Bruce Hungate Gives Keynote Address to the Goldschmidt Conference in Prague
Bruce Hungate, Director of Ecoss gave the keynote address to the Goldschmidt Conference in Prague this week for the session, “How do Biogeochemical Cycles Operate on a high-CO2 Planet?” The abstract for Dr. Hungate’s keynote address entitled “Rising CO2 and the Biogeochemistry of Soil Microbial Ecosystems” follows:
Rising atmospheric Carbon Dioxide (CO2) is expected to enhance carbon (C) storage on land. Field experiments now provide data to evaluate this expectation, and the results are mixed, with the patterns only partially explained by responses of plant growth. Some of the variation and remaining uncertainty involves plant growth, but at least an equal source involves another major biological influence on ecosystem C balance, microbial respiration. One critical puzzle is that the breakdown of soil C can slow or accelerate in response to inputs of new C substrates from root exudation and turnover, processes thought to increase with rising CO2. Responses are idiosyncratic: changes in the rates of soil C loss can increase or decline, be short-lived and quantitatively trivial, or long-lasting and dominating decadal-scale patterns of C cycling and storage.
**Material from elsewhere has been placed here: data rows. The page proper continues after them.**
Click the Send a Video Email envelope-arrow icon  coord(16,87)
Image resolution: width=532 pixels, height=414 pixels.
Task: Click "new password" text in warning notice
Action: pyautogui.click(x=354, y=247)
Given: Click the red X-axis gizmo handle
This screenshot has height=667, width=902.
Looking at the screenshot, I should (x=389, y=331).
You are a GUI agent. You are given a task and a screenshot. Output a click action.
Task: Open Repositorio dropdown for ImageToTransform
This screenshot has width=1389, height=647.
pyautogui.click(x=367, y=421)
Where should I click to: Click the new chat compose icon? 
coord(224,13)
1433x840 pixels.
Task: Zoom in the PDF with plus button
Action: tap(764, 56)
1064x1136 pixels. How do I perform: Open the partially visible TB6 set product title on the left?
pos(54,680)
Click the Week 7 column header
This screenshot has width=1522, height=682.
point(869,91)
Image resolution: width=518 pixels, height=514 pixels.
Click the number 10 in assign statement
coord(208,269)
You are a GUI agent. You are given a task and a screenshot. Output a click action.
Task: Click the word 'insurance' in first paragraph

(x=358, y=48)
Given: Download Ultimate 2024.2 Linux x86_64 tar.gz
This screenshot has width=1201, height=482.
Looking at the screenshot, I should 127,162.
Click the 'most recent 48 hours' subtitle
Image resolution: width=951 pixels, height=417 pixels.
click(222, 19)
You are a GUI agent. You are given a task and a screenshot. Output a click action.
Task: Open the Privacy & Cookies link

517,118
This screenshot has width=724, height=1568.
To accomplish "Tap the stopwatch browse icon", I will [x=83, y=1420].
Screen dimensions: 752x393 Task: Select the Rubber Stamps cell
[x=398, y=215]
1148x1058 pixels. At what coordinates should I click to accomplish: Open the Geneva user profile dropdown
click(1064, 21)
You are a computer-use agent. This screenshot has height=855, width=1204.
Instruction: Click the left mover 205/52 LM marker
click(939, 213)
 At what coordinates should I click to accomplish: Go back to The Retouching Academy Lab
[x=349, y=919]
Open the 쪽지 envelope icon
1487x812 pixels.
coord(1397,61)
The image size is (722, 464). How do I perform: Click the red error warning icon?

One hypothesis accounting for the idiosyncratic nature of priming is that the ecology of soil microorganisms is a central modulator. Here, I discuss two developments that have the potential to connect the population biology of soil microorganisms with the biogeochemistry of priming, focusing on taxon-specific microbial growth rates and ecosystem-scale biochemistry that provide insight on community-level patterns of C cycling during priming and in response to forcing, informing our understanding of the microbially-mediated feedbacks between terrestrial ecosystems and the changing atmosphere.